Monday, 28 January 2013

Always more to learn - charge controllers

My last post about my endeavours received a helpful comment from Brian off NB Harnser

My observation was about voltage of the two respective battery banks as reported via the newly installed Smartgauge. The voltages were lower under charge than on Waterlily and were lower than the output reported via my multimeter off the back of the alternator.

What I forgot was that on Waterlily there is an Adverc charge controller fitted. Plus as Brian pointed out Percy would/should have a split charging controller and suggested it may be a simple diode type. From follow up reading and as Brian suggested the diode type install does consume voltage. This would explain why more was showing on the back of the alternator than was showing into the batteries. (I am still assuming that if the alternator was giving out 14.5volts then under charge the batteries would show 14.5 volts rather than their current charge state?

So it appears at this part of my learning Percy is simple (I knew that) but never considered the electrics as I had rather stupidly assumed that they were similar to Waterlily.... Alternator charges the battery bank. I forgot the charge controller/relay/diode install on both boats.

Rightly or wrongly this is how I do my learning. I could just take it into the Streethay or Mercia and say.... fit me a Smartgauge, but where would be the fun in that.

Thanks Brian for your advice (I will add you to my blog roll, not sure how I missed you off) I will hopefully get to Percy this week and have a good look at the charge controller as to date I had paid it no attention.

Question is now I know I may have an inefficient charge controller do I look to add a Smartbank or Adverc controller? I recall on two separate occasions RCR engineers advised to disconnect the Adverc unit as it 'overworked' the alternator. Sometimes you could detect the changes to the loads the unit was applying by the alternator working harder and the engine note changing...

Problem is now I know that there is in effect a loss of charging current meaning my charging is less efficient. I feel for now I need to understand the relationship between demand and supply on the batteries, I can only really do this over a period of time being on the boat.....;-)


  1. Nev - I tried to leave this comment on your latest post on Percy, but it doesn't seem to have worked:

    Nev, there are only two circumstances where the voltage at the batteries would be exactly the same as the voltage at the alternator. One: no current is flowing; two: there is zero resistance between the batteries and the alternator.

    Case one could theoretically arise if the batteries just happened to be at the same voltage as the alternator - unlikely if you are measuring 14.5V.

    Case two would imply that the connections and the cables connecting the batteries and alternator together have zero resistance, which is impossible at normal temperatures.

    Ohm's Law is essential: V = IR (voltage equals current times resistance). The voltage here is that across the resistance in question, i.e. the cables/connectors. If we assume a reasonable alternator output of 20A, then a resistance as low as 0.01 ohms would give a voltage drop of 20 x 0.01 = 0.2V. A measurable voltage drop. If the resistance of the cables/connections were to rise to 0.05 ohms then you'd get a significant drop of one volt.
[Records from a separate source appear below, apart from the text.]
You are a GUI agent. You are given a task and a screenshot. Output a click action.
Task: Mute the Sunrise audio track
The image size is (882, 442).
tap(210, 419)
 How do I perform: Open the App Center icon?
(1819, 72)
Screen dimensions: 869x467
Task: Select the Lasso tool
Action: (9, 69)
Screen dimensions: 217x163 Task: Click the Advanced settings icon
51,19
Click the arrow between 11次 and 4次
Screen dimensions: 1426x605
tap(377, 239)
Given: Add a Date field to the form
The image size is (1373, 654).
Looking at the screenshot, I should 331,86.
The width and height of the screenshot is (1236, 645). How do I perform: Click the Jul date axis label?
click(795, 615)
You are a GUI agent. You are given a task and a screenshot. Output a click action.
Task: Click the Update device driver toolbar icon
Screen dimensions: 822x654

    As the batteries charge up, the current flowing from the alternator falls, so that the effect of the resistance diminishes. In the example above with resistance of 0.01 ohms and a reduced current of 2A, the voltage drop is now only 2 x 0.01 = 0.02V, barely noticeable.

    Introducing a forward-biassed diode, as in a split-diode-charging system, into the circuit immediately gives you an extra voltage drop of 0.5V - 0.7V, reasonably irrespective of the amount of current flowing.

    This gives an indication of the importance of good clean connections, and as thick and short a cable as practicable (the thicker the cable the less resistance; the shorter the cable the less resistance too).

    I hope this is helpful, if not to you, Nev, then to anyone else who might chance upon this!

  2. The very useful comment above was from Halfie, there seemed to be a problem leaving the comment - let me know if you are having difficulty leaving comments?

    Thanks again John for the helpful info.


  3. Hi Nev
    RCR have said the same to me. Personally I think they just want the alternators they include in their warranty deal to have an easy and very long life.
    There must be many many boats with this set up. Choice is the boaters but I am happy with mine.7 years and still works.